Car par l’expansion des trachées, les vaisseaux qui contiennent les sucs sont comprimés ; par ce moyen les sucs que ces vaisseaux renferment sont continuellement poussés & accélerés, & par cette même impulsion les sucs sont continuellement raffinés, & rendus de plus en plus subtiles, & par conséquent capables d’entrer dans des vaisseaux de plus en plus fins ; tandis que leur partie la plus épaisse est séparée & déposée dans les cellules latérales ou vésicules de l’écorce, pour défendre la plante contre le froid, & contre les autres injures de l’air. Voyez Ecorce.

Le suc nourricier étant ainsi parvenu du bas de la racine jusqu’à l’extrémité des plus hautes branches, & même jusqu’à la fleur, & ayant durant ce tems déposé une partie de la matiere qu’il contient pour nourrir & défendre les parties de la plante, le superflu passe dans l’écorce, dont les vaisseaux s’inserent dans ceux où la seve monte ; & ce superflu redescend ensuite vers la racine à-travers les vaisseaux de l’écorce, pour venir regagner la terre. Telle est la circulation qui se fait dans les plantes. Voyez Circulation de la seve.

Voilà ce qui se passe dans les végétaux pendant le jour, sur-tout lorsque la chaleur du soleil est considérable. C’est ainsi que les vaisseaux destinés à charrier la seve sont comprimés, que la seve est élevée en-haut, & que les vaisseaux qui la contiennent s’en déchargent. Pendant la nuit, les trachées étant resserrées par le froid de l’air, les autres vaisseaux se relâchent, & se disposent ainsi à recevoir de nouveau suc nourricier, pour le digérer & le séparer le lendemain : on peut donc dire en ce sens, que les plantes mangent & boivent pendant la nuit. Voyez Nutrition.

Les vaisseaux ou les parties des plantes ne sont que de la terre liée & conglutinée, pour ainsi dire, avec une huile ; cette huile étant épuisée par le feu, l’air, l’âge, &c. la plante se réduit en poudre, ou retourne de nouveau en terre. Ainsi dans les végétaux brûlés par le feu le plus violent, la matiere des vaisseaux se conserve entiere, & est indissoluble à la plus grande force ; par conséquent cette matiere n’est ni de l’eau, ni de l’air, ni du sel, ni du soufre, mais de la terre seulement. Voyez Terre.

Le suc nourricier ou la seve d’une plante est une liqueur fournie par la terre, & qui se transforme en la substance de la plante ; elle est composée de quelques parties fossiles, de quelques autres fournies par l’air & par la pluie, & de quelques autres encore qui viennent de plantes & d’animaux putréfiés ; par conséquent les végétaux contiennent toutes sortes de sels, de l’huile, de l’eau, de la terre, & probablement aussi toutes sortes de métaux, d’autant que les cendres des végétaux fournissent toujours quelque chose que la pierre d’aimant attire. Voyez Fer, Aimant, &c.
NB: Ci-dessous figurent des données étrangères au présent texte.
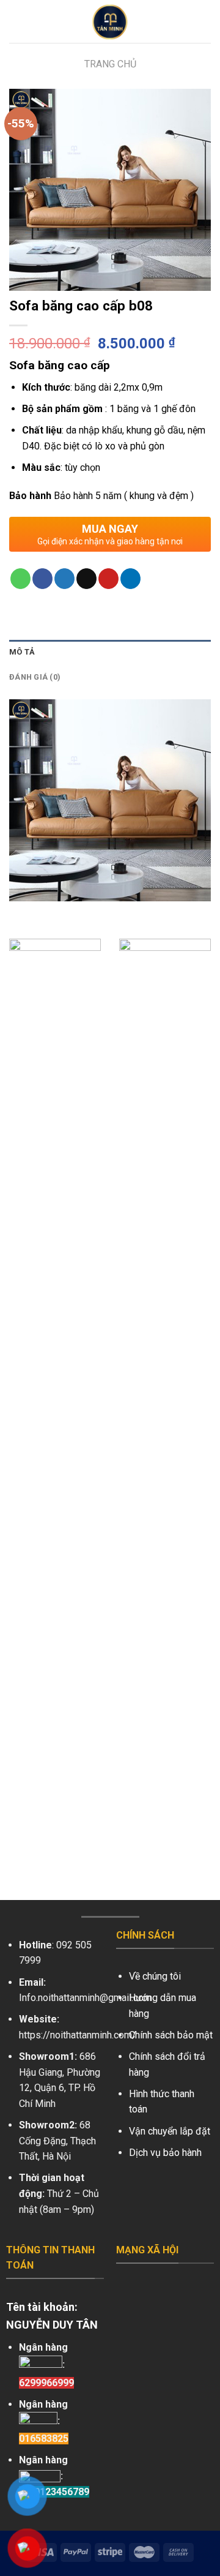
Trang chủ (110, 64)
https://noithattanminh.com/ (77, 2035)
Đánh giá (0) (35, 677)
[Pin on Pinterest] (108, 578)
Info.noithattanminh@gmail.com (85, 1997)
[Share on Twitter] (64, 578)
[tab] (110, 652)
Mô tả (22, 651)
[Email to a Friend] (86, 578)
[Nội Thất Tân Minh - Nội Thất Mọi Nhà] (110, 21)
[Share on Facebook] (42, 578)
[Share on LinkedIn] (130, 578)
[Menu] (16, 21)
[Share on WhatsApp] (20, 578)
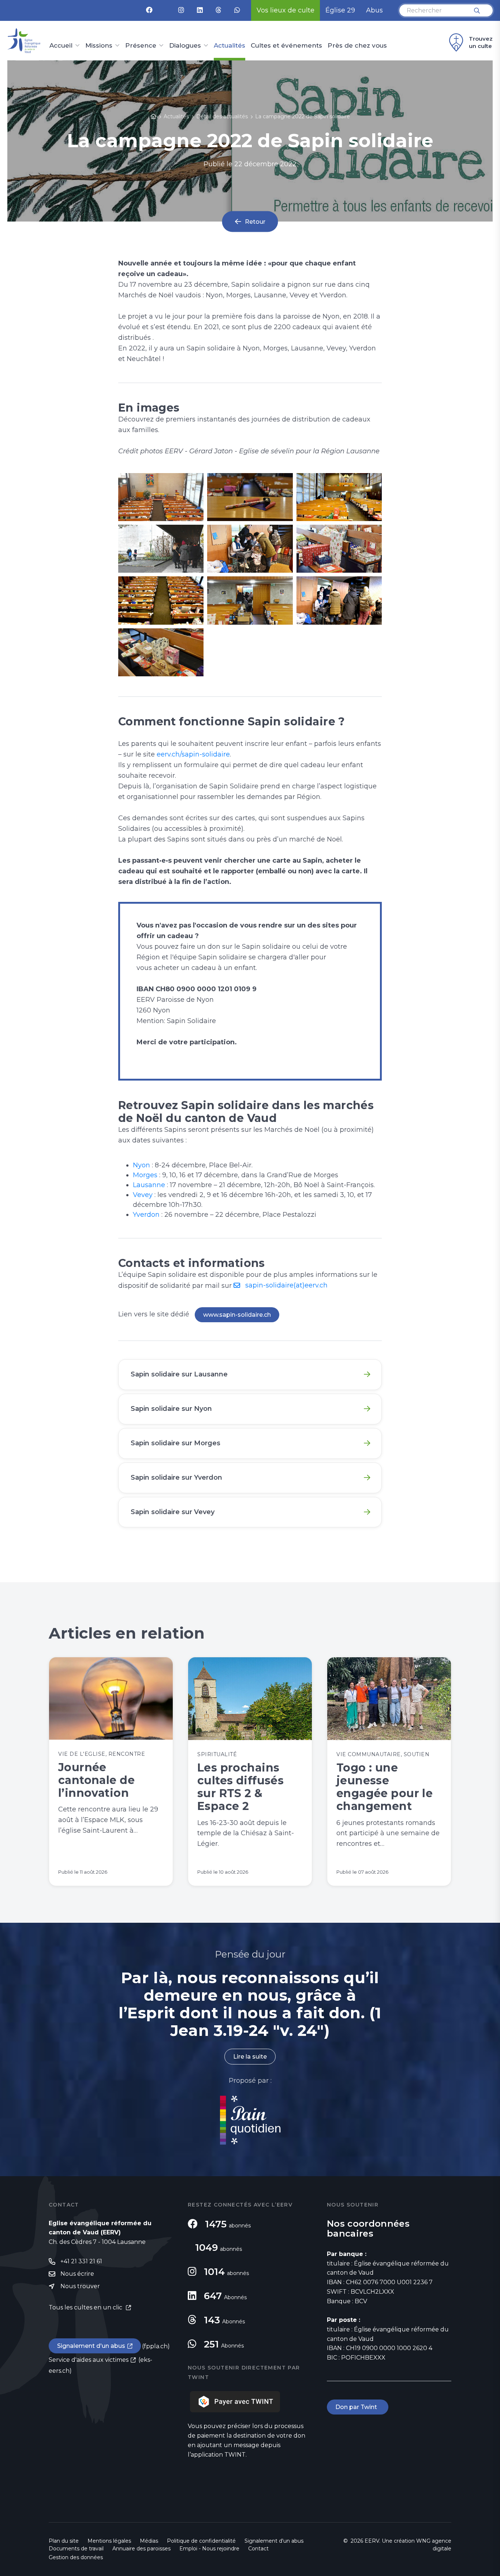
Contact (258, 2548)
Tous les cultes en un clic (86, 2307)
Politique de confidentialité (201, 2541)
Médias (149, 2541)
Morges (145, 1175)
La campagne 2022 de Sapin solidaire (302, 116)
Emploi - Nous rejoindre (209, 2548)
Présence (140, 45)
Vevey (143, 1195)
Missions (98, 45)
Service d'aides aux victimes (88, 2359)
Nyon (141, 1165)
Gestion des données (76, 2557)
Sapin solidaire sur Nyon (171, 1409)
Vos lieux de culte (285, 10)
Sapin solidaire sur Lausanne (179, 1374)
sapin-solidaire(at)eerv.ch (286, 1285)
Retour (255, 221)
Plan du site (64, 2541)
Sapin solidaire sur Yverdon (176, 1477)
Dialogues (185, 45)
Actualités (229, 45)
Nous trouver (80, 2286)
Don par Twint (357, 2407)
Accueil (60, 45)
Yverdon (146, 1215)
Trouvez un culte (481, 42)
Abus (374, 10)
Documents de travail (76, 2548)
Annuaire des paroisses (141, 2548)
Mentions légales (109, 2541)
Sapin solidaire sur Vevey (172, 1512)
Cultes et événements (286, 45)
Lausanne (149, 1185)
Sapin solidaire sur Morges (175, 1443)
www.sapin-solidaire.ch (237, 1314)
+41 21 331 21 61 (81, 2261)
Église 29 (340, 10)
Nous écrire (77, 2273)
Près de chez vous (357, 45)
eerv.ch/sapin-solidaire (193, 754)
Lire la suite (250, 2056)
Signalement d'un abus (91, 2345)
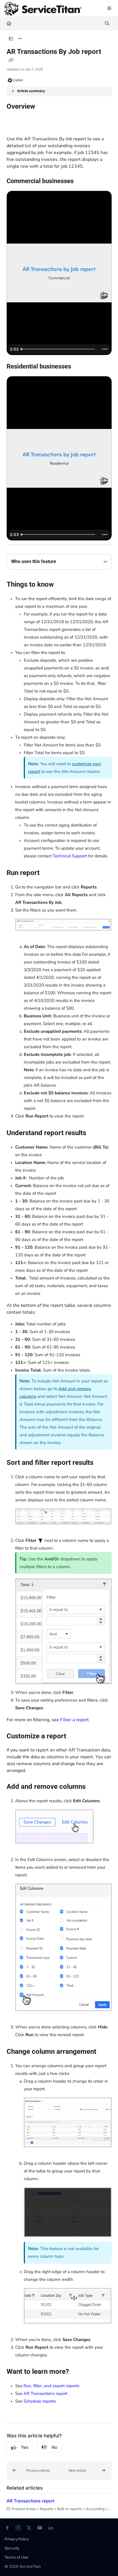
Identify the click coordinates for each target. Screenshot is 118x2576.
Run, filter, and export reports (51, 2386)
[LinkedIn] (50, 2527)
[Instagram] (18, 2527)
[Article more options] (20, 38)
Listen (18, 80)
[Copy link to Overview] (44, 107)
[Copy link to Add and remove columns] (94, 1787)
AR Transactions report (45, 2393)
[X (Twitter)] (29, 2527)
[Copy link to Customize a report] (75, 1736)
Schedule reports (39, 2401)
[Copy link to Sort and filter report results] (102, 1462)
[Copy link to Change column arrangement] (105, 2051)
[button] (33, 2471)
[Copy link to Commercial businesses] (82, 181)
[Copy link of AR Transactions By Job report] (11, 60)
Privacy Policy (17, 2539)
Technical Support (70, 856)
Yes (24, 2447)
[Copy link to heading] (15, 125)
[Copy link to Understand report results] (95, 1133)
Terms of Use (16, 2557)
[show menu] (109, 8)
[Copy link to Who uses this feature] (65, 561)
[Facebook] (7, 2527)
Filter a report (74, 1720)
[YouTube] (39, 2527)
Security (12, 2548)
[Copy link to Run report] (48, 873)
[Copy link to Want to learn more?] (77, 2372)
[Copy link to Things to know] (62, 585)
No (54, 2447)
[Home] (43, 8)
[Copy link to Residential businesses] (79, 367)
Le suc nourricier entre dans la plante sous la forme d’une eau fine & subtile, qui conserve d’autant plus de sa propre nature qu’elle est plus près de la racine ; plus elle s’éloigne de la racine, plus elle souffre d’altération, & plus elle approche de la nature du végétal. Voyez Digestion.

Par conséquent lorsque le suc nourricier entre dans la racine, dont l’écorce est remplie de vaisseaux excrétoires propres à rejetter les parties excrémenteuses de ce suc ; il est terreux, aqueux, acide, a peu de substance, & ne contient presque point d’huile. Voyez Suc.

Il commence ensuite à se préparer dans le tronc & dans les branches ; cependant il continue encore à y être acide, comme on le voit lorsqu’on perce un arbre dans le mois de Février ; car le suc aqueux qui en découle a un goût acide. Voyez Percer.